EXERCISE TEXT Block Start
The Hash Slinging Slasher

Hello, I’m Allistair Cooke and welcome to Masterpiece Theatre.

Even though I am dead, today, we pay homage to and recognize the genius that is Spongebob Squarepants and the classic Halloween thriller, “The Hash Slinging Slasher.”

In our episode today, our absorbent, yellow hero cheerfully agrees to work all night for Mr. Krab, the owner of the diner, The Krusty Krab.

Working through the night with his colleague Squidward, without customers, the bored and sleepy Squidward decides to spin a yarn about a demented night-shift fry cook who had an unfortunate life and returns to this day, to haunt and terrify his victims. Let’s watch!

The Whistler

I believe it was Rooster Cogburn who said, “DAMN a man that whistles.”

I am already late for work and I am patiently waiting for the elevator in the building where I work. So are ten other people. Finally, out of the four elevators available, the door to one finally opens and all ten of us scramble to get on. Just before the doors close, this happy go-lucky gentleman gets on, whistling a peppy show tune. I think it’s “Luck Be a Lady” from Guys and Dolls.
EXERCISE TEXT Block End
#### [ASSIGNMENT]
Write the next part of the text about the Hash Slinging Slasher and the whistler in the elevator, picking up after its final sentence. The entries that come next have nothing to do with the text above.
LISTED ENTRIES Block Start
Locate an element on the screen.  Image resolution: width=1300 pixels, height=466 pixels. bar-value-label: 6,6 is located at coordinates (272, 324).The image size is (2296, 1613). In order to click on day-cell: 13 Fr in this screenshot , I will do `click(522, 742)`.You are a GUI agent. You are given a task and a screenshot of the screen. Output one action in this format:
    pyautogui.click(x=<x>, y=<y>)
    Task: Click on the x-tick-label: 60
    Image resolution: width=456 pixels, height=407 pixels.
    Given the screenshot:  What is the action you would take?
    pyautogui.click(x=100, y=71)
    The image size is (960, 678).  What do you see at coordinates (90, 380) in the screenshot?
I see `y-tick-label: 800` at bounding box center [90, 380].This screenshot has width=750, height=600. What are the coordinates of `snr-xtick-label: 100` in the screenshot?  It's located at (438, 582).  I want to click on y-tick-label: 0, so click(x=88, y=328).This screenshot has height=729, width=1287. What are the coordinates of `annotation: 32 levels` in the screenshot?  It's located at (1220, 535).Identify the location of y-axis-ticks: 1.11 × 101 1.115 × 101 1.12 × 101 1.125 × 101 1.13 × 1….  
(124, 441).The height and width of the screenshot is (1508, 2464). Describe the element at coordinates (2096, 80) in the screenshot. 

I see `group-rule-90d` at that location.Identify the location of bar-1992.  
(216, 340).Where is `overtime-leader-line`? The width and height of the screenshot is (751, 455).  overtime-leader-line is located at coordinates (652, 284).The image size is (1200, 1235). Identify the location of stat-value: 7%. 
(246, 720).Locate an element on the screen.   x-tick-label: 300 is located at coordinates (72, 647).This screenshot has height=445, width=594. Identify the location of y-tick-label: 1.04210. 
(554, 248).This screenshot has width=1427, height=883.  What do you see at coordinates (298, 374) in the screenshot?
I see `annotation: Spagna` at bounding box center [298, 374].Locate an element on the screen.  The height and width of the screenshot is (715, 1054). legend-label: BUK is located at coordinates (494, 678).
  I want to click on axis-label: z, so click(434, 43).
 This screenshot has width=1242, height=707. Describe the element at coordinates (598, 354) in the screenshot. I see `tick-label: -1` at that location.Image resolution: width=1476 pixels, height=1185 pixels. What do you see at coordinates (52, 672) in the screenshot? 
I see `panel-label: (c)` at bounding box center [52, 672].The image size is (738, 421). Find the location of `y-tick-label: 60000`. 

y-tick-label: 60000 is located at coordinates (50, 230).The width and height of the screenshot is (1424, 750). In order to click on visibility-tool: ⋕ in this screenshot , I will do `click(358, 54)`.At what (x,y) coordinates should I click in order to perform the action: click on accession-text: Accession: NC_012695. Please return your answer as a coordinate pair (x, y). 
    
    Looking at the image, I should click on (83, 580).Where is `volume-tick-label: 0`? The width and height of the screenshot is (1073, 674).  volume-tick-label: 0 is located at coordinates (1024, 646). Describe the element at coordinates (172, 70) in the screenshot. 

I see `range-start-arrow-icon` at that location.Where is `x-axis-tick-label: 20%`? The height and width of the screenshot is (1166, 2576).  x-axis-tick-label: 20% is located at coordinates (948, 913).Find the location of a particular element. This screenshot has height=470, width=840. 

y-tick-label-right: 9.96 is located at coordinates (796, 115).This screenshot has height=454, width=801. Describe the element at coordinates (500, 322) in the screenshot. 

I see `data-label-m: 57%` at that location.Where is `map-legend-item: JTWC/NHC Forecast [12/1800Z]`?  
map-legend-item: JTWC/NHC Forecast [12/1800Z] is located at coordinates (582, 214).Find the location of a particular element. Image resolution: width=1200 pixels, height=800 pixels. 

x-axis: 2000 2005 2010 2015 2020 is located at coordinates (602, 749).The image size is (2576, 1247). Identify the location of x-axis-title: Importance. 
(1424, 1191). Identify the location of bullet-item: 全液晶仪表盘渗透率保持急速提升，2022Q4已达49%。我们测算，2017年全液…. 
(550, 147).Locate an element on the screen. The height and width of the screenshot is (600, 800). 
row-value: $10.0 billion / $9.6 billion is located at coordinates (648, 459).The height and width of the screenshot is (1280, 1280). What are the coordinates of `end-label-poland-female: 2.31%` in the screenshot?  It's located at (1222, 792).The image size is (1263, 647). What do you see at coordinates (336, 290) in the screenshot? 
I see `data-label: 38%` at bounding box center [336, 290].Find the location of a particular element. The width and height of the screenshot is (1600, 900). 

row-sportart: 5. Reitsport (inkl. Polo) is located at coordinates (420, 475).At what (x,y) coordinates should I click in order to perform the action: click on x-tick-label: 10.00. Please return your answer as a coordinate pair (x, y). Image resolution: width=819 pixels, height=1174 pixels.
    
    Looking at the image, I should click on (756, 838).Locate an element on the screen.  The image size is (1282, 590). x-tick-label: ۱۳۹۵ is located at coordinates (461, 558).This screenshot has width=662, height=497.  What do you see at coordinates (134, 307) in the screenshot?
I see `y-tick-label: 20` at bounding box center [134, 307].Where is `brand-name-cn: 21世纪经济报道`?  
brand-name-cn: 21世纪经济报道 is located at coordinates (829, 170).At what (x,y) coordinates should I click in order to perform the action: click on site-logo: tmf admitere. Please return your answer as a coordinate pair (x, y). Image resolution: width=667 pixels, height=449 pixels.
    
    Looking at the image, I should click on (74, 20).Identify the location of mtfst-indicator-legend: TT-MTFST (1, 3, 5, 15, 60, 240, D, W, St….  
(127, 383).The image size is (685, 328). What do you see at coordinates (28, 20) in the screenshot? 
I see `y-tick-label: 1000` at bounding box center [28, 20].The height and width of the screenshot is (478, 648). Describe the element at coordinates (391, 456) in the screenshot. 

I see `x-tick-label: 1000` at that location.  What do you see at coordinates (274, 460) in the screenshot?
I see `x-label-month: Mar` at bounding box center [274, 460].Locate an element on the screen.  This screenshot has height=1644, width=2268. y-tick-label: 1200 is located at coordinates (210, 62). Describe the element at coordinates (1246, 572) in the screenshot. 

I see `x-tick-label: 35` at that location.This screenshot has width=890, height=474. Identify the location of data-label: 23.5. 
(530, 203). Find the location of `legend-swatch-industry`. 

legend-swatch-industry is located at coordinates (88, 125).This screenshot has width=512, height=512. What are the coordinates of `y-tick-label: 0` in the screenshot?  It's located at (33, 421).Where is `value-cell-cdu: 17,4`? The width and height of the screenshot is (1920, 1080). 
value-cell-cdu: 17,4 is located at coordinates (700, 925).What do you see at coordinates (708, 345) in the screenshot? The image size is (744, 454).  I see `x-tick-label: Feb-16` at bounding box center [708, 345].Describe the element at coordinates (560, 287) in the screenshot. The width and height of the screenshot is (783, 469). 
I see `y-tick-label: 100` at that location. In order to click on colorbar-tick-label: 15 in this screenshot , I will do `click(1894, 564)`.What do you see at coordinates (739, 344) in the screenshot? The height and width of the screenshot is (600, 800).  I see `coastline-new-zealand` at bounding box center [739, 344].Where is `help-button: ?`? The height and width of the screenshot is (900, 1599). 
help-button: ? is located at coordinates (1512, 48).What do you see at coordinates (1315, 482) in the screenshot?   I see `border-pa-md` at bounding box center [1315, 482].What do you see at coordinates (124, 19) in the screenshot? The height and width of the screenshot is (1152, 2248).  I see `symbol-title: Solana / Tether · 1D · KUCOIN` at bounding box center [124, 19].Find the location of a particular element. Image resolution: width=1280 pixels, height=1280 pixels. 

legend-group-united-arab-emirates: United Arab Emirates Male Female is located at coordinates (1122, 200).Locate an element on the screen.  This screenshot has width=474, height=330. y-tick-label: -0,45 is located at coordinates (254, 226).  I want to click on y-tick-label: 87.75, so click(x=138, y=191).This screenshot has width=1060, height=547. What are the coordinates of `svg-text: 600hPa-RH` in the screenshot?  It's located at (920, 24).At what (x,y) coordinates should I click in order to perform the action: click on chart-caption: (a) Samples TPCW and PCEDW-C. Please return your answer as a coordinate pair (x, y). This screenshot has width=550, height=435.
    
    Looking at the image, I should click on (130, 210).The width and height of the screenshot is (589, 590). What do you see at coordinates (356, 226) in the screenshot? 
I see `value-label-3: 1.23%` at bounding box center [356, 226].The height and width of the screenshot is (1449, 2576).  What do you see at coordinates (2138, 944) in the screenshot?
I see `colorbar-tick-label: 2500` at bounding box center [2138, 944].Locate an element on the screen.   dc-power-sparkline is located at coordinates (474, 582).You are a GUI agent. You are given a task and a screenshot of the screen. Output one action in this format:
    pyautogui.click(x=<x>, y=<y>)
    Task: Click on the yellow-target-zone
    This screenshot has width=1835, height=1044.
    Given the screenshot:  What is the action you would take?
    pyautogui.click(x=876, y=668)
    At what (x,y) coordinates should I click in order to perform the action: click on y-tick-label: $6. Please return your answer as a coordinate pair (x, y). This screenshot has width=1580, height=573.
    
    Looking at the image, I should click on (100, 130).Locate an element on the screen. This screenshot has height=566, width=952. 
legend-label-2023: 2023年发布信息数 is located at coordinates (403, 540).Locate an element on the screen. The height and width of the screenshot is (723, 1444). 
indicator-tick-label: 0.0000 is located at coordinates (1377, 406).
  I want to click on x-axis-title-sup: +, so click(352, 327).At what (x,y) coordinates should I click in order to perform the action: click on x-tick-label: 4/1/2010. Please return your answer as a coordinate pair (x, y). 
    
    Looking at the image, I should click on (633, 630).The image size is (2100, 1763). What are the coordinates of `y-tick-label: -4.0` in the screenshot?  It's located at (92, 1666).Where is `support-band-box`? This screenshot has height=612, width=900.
LISTED ENTRIES Block End
#### [RESPONSE TO THIS TASK]
I work on the 8th floor. People are getting off on every floor. This is going to be a long elevator ride and this guy is intent on serenading all of us with his whistling prowess.

As I get off, he’s still warbling and doing tremolos and showing off his two-and-a-half octave range. Yes, he is quite a whistler. As I exit on the 8th floor, he is still whistling a happy tune.

My fantasy is that as the doors close, some warning klaxon goes off and the whistler plummets eight stories to his death in a pile of heated, twisted metal.

Now, I know that sounds a tad harsh. But, if the whistler were to somehow survive his death plunge, he would have to answer me this: If whistling is so great and so wonderful, and if everybody loved it so much, why aren’t there any whistling concerts?

I rest my case — and rest in peace, oh great whistler.

Just Because

You rush home from work and visit a moonlit beach… just because.

You’re driving a country road, late in the day, and pull over to watch the sunset…

Things didn’t turn out the way you expected, but you still envision happiness…

You long for a Caribbean vacation when the days are short…

The kids are crazy, but you want one more…

You haven’t smoked in years and feel like lighting up…

The world gets more complicated, but you try to keep up…

You love that song, so you play it again…

We accept that “it is what it is”, but we want something different…

Relationships don’t last, but friendships do…

just because.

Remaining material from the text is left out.